I had come to the Amazon with a certain ambivalence.  Though eager to experience it, I struggled with questions needling at my mind—of whether our trip would contribute to the degradation of the forest, no matter how careful we were, and of whether there is something boorish in vacationing amongst an impoverished people. 

A bar near my home in Washington, D.C., displays pictures of third-world peoples wearing beads and standing against stark landscapes.  The pictures are beautiful, as are the people in them, but they are also malnourished and wan.  I think the pictures are meant to represent some kind of exotic authenticity, which you might find refreshing if you are busy and rich in America, and if you feel trapped in the confines of your own privilege.  Drinking your mojito, you can gaze at the pictures and be reminded that there is something more elemental to all of us than our email traffic.  But the pictures feel to me like exploitation, like poverty porn.

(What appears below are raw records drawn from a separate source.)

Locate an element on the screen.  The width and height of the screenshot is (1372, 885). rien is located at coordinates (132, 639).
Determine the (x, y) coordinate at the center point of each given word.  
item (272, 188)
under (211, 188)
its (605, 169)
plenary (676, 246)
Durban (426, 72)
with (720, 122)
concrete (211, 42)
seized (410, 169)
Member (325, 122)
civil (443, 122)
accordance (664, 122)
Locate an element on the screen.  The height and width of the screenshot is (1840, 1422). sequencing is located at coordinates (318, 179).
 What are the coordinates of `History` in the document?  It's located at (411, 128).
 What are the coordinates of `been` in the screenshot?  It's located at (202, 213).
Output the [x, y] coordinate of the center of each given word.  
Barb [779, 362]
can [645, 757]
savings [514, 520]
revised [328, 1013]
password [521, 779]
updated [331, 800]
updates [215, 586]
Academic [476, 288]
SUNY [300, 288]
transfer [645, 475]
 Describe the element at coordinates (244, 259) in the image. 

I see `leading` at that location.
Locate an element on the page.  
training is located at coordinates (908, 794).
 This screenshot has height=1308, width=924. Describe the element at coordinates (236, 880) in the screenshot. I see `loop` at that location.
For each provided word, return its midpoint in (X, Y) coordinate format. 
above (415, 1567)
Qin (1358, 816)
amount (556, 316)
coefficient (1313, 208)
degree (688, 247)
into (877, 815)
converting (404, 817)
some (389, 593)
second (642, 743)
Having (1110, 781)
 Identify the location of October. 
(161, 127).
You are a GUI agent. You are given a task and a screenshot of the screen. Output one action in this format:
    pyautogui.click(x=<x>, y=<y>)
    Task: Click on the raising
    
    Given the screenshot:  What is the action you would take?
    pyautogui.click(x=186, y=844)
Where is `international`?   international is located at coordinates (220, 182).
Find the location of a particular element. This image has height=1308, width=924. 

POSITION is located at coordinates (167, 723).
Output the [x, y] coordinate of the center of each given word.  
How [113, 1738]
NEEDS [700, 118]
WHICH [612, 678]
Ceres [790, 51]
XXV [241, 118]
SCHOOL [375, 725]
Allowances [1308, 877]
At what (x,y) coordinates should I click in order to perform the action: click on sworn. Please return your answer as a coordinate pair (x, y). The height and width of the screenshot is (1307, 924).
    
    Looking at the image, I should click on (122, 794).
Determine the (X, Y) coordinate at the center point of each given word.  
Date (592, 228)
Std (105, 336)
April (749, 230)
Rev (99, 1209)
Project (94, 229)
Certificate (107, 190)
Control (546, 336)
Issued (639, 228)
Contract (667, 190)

Landing in Manaus, I focused on our selection of a responsible tour operator, one that didn’t feel Disney-fied.  The tour outfits had small offices at the airport, one of them occupied by a young Israeli couple with an absurd amount of baggage, grilling a friendly-faced woman behind a Playskool-sized desk.  Katayoon and I grabbed some pao de quiejo, the cheese‑filled pastries that had become our new favorite Brazilian food, and waited.  After the couple left, the woman at the desk, Lucia, greeted us like friends and described a lodge that floated on the Negro River where we could stay for the next three days.  Her manner put us at ease.  We signed up, and Lucia gave us a ride into town, entertaining us with asides about her layabout boyfriend and complaints about rain, which she somehow made fresh even though she had been living in the Amazon for years.

At eight thirty the next morning, we arrived at the harbor, where a joyless energy came from the men unloading crates from the vessels clogging the docks.  A collection of eight or ten others, including the Israeli couple from the airport, joined us on our pastel-green-trimmed boat. 

It felt good to be on board, heading to an excursion.  We cut loose from Manaus and headed to the “meeting of the waters,” the point where the dark Negro River and the pale waters of the Solimoes funnel into each other and create the Amazon.  But instead of mixing together, as you would expect, the two strands of water resist each other.  And so as far as you can see, the Amazon river has a light side and a dark side, as distinct as the vanilla and chocolate stripes in a carton of Neapolitan ice-cream.     

After we lingered at the sight, a heavy rain started and we huddled on the bottom deck.  We had all gotten to know each other a little by then, helped along further when the Israeli man shared a bottle of wine all around.  He had a loud, entitled way about him, but he was also jolly, and I found myself thankful for his presence.  The rain slapped at blue tarps the captain had pulled down to curtain us against the weather.  I felt an electric‑charged comfort, like I had as a kid when retreating into the basement of our Midwestern home during a tornado warning. 

We called our guide Superman.  The remnants of his previous group, still at the floating lodge when we arrived, called him that, so we did too.  He was a guy you wanted to kid with; he had a lazy coolness about him and couldn’t keep a smile off his face for thirty seconds if he tried.